• _The input_
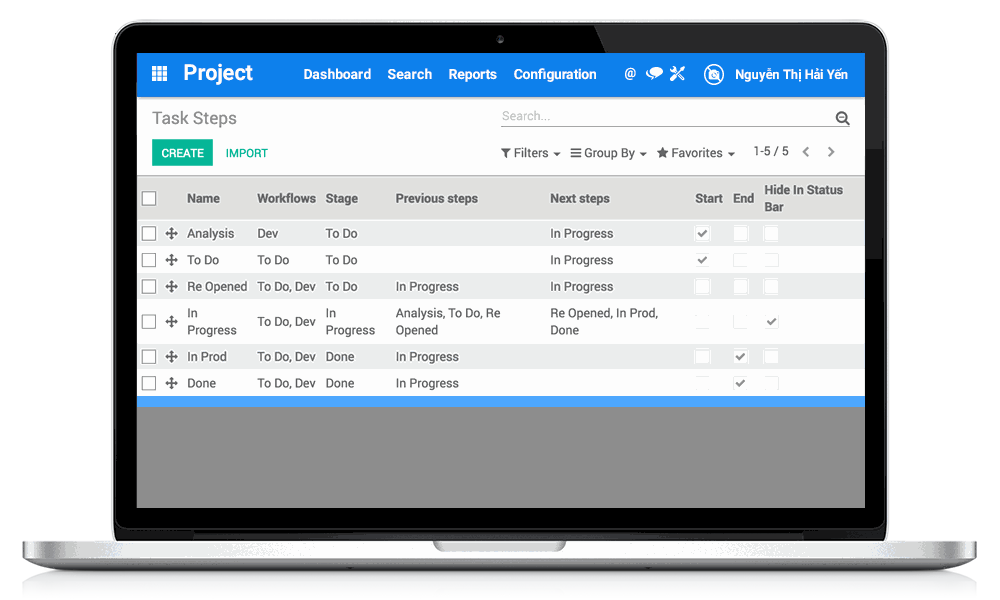Click the IMPORT link
1000x600 pixels.
click(x=246, y=153)
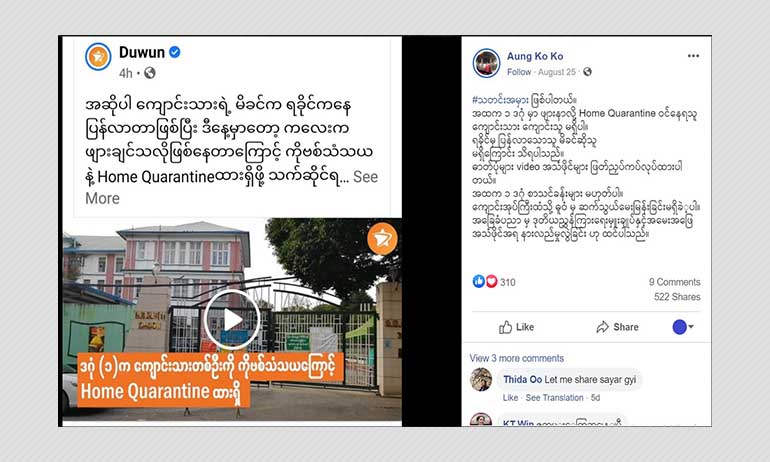Play the Duwun video

point(232,320)
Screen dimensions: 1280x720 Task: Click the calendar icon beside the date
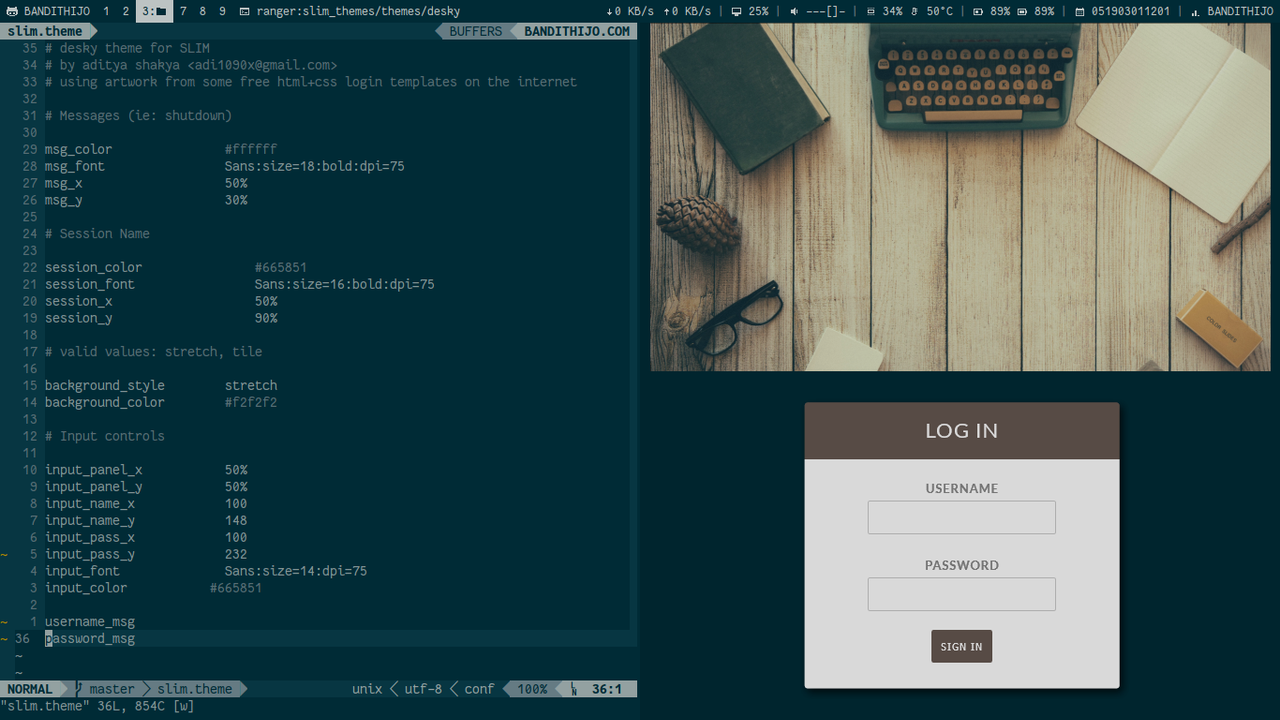coord(1081,11)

• _Task description_
Rewrite the lines of the records above as a Markdown table with two columns, Row and Line, where Row numbers each line and Line holds its text. Leave out blank lines and pictures.

• _Exercise solution_
| Row | Line |
|---|---|
| 1 | Click the IMPORT link |
| 2 | 1000x600 pixels. |
| 3 | click(x=246, y=153) |
| 4 | Play the Duwun video |
| 5 | point(232,320) |
| 6 | Screen dimensions: 1280x720 Task: Click the calendar icon beside the date |
| 7 | coord(1081,11) |